Courtage : “Aujourd’hui il faut être souple, sinon vous mourrez”, selon Jacques Bouthier

    Avec un regard prudent sur le marché du courtage français, Jacques Bouthier, président du groupe Assu 2000 (Assu 2000, MaXance, Euro assurance, Crédit Market), reste attentif à ses nombreuses évolutions. Au micro de News Assurances Pro, le dirigeant évoque la transformation de ses agences, l’importance du courtage de proximité et la croissance d’internet notamment dans ses filiales.

    Quel bilan tirez-vous de l’année 2013 pour le groupe Assu 2000 ?

    Pour 2013, Assu 2000, qui reste notre navire amiral, a réalisé 5% de croissance. Pour MaXance, notre activité grossiste, nous tournons autour de 15% de croissance et chez Euro-Assurance, notre pure-player internet, nous réalisons plus de 40% de croissance. Nous réalisons donc au global plus de 15% de croissance pour le groupe.

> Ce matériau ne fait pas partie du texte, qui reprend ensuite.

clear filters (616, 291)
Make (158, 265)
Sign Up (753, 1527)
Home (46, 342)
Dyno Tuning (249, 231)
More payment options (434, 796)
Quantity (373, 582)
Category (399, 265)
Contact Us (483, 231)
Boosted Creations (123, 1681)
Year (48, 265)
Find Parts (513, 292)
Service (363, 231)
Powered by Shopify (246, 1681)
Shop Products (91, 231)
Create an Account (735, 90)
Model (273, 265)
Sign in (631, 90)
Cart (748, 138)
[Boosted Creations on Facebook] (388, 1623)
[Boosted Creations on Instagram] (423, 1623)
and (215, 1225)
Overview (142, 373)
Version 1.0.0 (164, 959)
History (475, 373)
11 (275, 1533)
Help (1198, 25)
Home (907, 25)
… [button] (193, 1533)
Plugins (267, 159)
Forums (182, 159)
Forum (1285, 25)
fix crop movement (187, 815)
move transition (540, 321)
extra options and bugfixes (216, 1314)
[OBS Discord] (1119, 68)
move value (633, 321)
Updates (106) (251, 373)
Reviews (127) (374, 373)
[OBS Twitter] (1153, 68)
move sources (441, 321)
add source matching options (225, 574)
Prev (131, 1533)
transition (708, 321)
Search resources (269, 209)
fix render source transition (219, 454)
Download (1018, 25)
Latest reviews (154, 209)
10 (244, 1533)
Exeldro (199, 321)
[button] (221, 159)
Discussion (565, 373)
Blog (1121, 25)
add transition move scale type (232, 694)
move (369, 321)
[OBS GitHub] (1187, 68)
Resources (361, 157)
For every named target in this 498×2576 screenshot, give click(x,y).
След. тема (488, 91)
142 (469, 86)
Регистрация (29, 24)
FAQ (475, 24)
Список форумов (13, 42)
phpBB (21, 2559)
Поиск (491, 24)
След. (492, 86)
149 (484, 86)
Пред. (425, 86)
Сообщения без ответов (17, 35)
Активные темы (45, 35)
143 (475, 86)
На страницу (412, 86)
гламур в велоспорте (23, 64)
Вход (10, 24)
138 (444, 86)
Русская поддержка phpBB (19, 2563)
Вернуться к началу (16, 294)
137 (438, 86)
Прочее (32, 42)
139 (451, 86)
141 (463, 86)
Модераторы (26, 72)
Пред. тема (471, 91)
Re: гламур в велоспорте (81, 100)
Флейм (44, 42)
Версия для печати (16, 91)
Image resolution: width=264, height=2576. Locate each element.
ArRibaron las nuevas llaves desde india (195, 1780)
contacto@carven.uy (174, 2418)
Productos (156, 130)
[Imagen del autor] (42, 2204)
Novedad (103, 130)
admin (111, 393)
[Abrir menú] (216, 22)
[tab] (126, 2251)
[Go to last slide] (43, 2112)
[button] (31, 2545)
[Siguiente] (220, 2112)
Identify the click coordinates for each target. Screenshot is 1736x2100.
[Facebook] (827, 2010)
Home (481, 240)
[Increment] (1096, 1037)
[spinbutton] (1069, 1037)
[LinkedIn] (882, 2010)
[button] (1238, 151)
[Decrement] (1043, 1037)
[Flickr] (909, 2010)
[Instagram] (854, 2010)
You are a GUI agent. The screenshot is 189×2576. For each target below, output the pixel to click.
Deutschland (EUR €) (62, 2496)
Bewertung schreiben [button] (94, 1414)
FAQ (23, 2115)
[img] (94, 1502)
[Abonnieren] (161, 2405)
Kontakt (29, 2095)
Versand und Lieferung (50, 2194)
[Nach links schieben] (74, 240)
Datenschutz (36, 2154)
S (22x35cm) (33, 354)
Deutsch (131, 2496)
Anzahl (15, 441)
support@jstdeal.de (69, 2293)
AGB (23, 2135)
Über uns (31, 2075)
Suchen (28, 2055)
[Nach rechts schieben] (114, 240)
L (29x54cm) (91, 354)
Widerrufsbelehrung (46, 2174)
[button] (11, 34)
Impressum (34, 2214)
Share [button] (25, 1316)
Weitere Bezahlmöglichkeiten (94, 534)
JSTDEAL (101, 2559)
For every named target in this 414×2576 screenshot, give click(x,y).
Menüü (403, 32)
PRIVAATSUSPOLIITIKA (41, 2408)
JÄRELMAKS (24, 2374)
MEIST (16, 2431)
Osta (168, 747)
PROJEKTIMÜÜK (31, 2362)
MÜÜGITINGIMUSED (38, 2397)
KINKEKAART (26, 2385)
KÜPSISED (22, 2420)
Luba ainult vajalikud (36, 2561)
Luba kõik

    Quelle est votre vision du courtage aujourd’hui en France ?

    Dans notre domaine du courtage de particuliers, le marché continue de croître et d’évoluer. Cependant, les moyens à mettre en œuvre pour se développer sont plus importants qu’avant. Il y a moins de place pour le petit courtage. Il y a besoin aujourd’hui de structurer l’activité et d’avoir des investissement plus importants que dans le passé.
    Actuellement, les compagnies ont du mal à faire jouer les synergies entre internet et le réseaux de proximité. Tous les gens ne sont pas encore prêts à souscrire directement via le web sans avoir un point de contact avec un courtier en face à face. C’est un marché qui bouge mais les clients ont encore besoin d’être rassurés par un présence physique sur le terrain.
    Quoiqu’il en soit, aujourd’hui il faut être souple, sinon vous mourrez. Les courtiers de proximité ont encore un peu de temps devant eux mais ils vont devoir s’organiser et il est certain que quelques-uns disparaitrons. Il faut qu’ils intègrent l’outil internet s’ils veulent demain continuer de survivre, c’est évident.

    Comment vont évoluer vos agences Assu 2000 ?

    Quelles sont aujourd’hui les perspectives de développement de votre filiale directe Euro-Assurance ?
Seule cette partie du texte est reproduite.